Advanced Micro Devices (AMD)
Shares of AMD are now at $105, and still show no signs of slowing.
In its most recent quarter, the company posted Q2 revenues of $3.85 billion, which came in above expectations for $3.62 billion. Cash on hand is up to $3.79 billion.
“Our business performed exceptionally well in the second quarter as revenue and operating margin doubled and profitability more than tripled year-over-year,” said AMD president and CEO Lisa Su, as quoted by TheFly.com. “We are growing significantly faster than the market with strong demand across all of our businesses. We now expect our 2021 annual revenue to grow by approximately 60 percent year-over-year driven by strong execution and increased customer preference for our leadership products.”

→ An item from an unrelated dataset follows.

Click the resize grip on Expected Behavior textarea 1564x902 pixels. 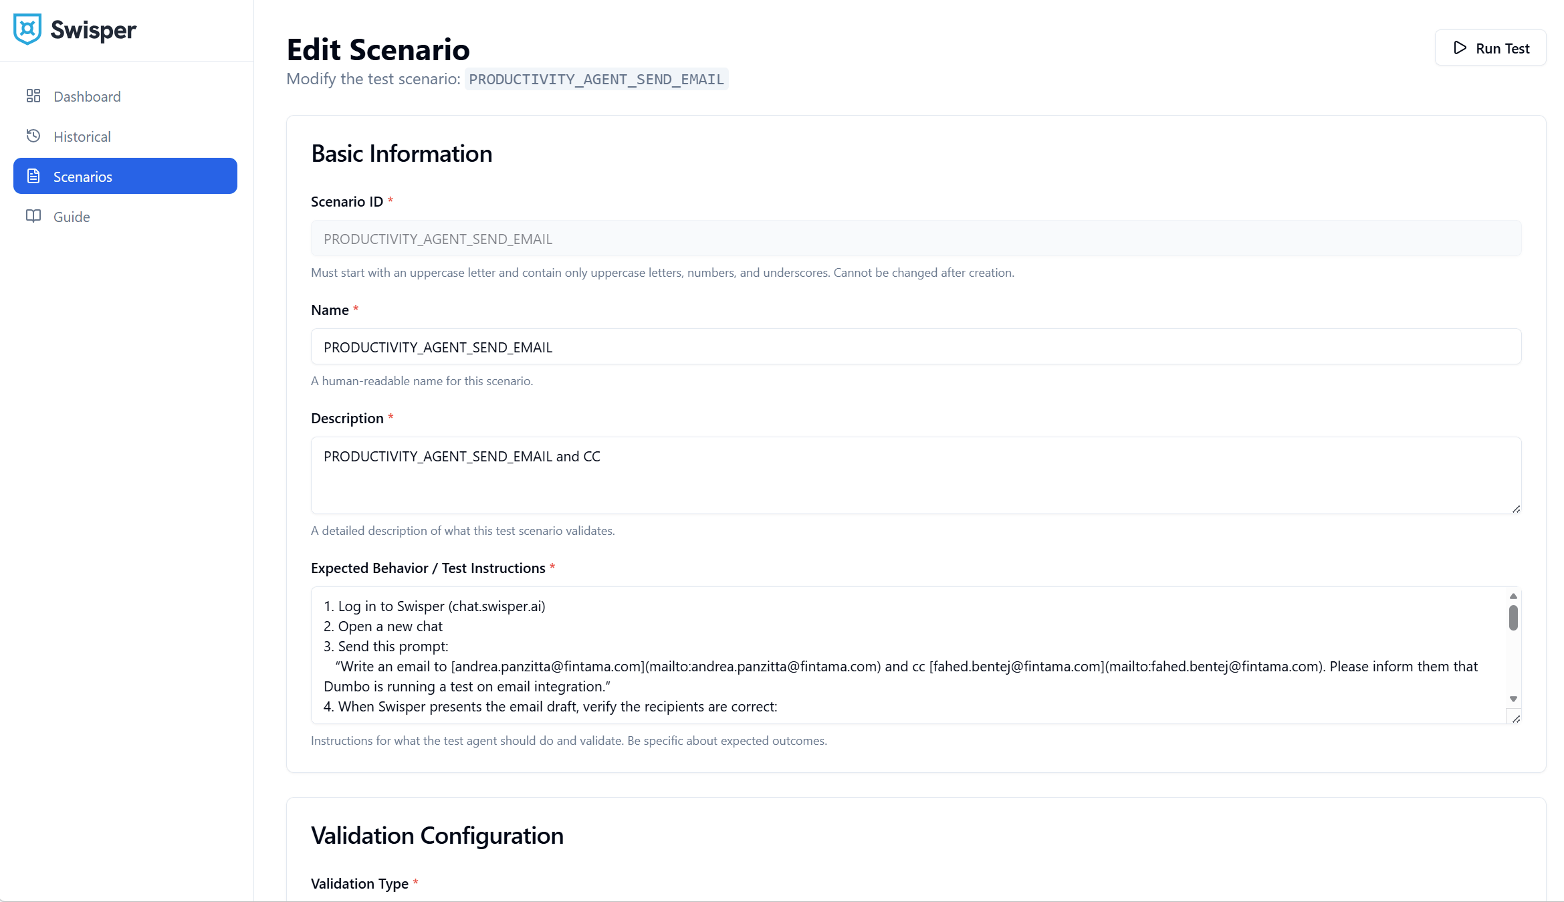tap(1515, 719)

Helping, a good deal of analysts raised their target prices.
- Citi raised its target to $100 from $95.
- Mizuho raised its target to $110 from $107.
- BMO Capital raised its target to $80 from $75.

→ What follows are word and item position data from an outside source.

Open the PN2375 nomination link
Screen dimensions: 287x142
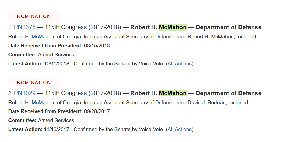[x=25, y=27]
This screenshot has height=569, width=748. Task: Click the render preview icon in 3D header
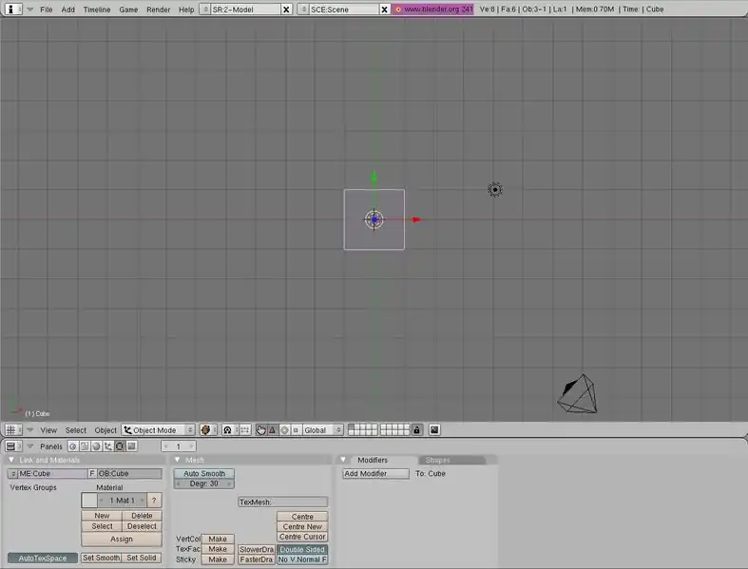coord(434,430)
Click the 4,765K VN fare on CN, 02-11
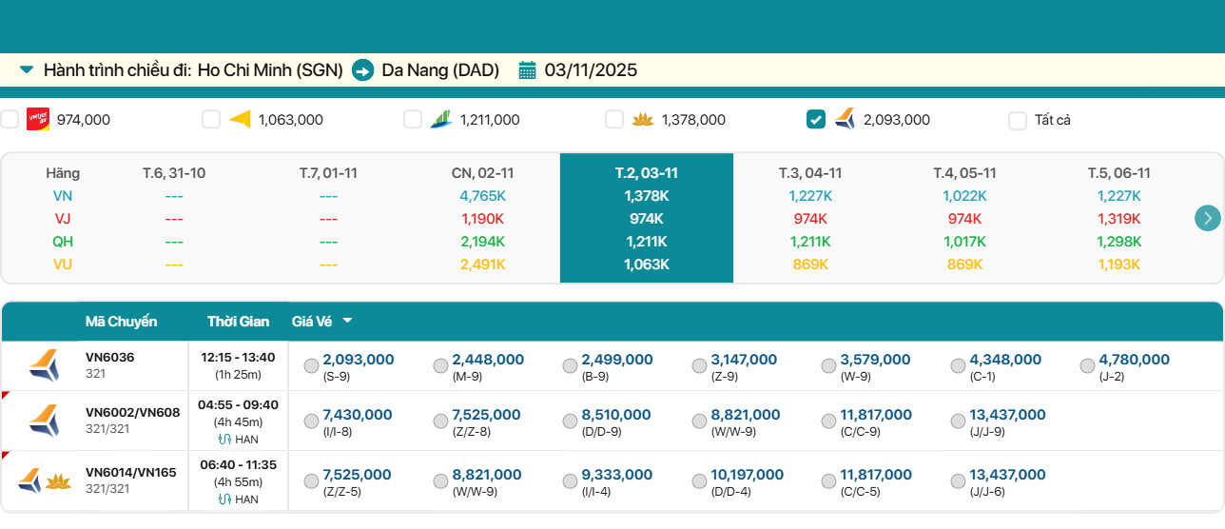The width and height of the screenshot is (1225, 529). point(482,196)
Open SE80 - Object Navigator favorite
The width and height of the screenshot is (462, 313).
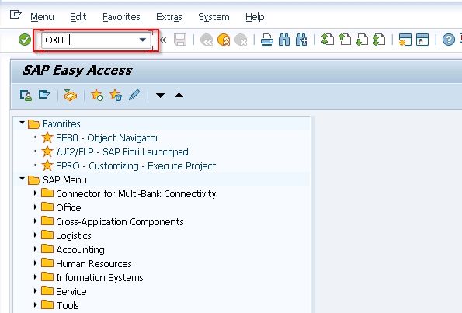(107, 138)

- Benchmark raised its target to $110 from $100.
- Rosenblatt raised its target to $150 from $135.
- Susquehanna raised its target to $130 from $125.
- Northland raised its target to $125 from $116.
Cassava Sciences (SAVA)
While this trade does carry a bit more risk, much of the negativity is priced in, we believe.
The stock pulled back after a firm called into question the quality and integrity of its Alzheimer’s test results in a “citizen’s petition.” The firm also asked the US FDA to halt of the SAVA trials until there’s further investigation.
Firing back, SAVA CEO Remi Barbier said, as quoted by Bloomberg, said “I’ve never heard of a Citizen’s Petition for a pre-Phase 3 drug, especially on a drug that appears to be as safe as simufilam. We see the filing of a citizen’s petition as a technique intended to add to the pile of fear and doubt generated by their initial document.”
Riley analysts even said SAVA is a buy on weakness, given the “numerous inconsistencies” in the petition. Plus, he reminded investors that SAVA had “highly favorable” engagement with the US FDA, including an agreement for pivotal Phase III studies.
Also, shares of SAVA may soon be a “blood in the streets” opportunity.
As noted in a company press release, “Cassava Sciences is aware of allegations that are being made by a party that admitted it holds a short position in the Company’s stock. (A short position allows an investor to profit from a drop in the Company’s stock price.) Cassava Sciences believes claims made by this party regarding scientific integrity are false and misleading. The Company stands behind its science, its scientists and its scientific collaborators, and is responding to ensure the facts are known and respected.”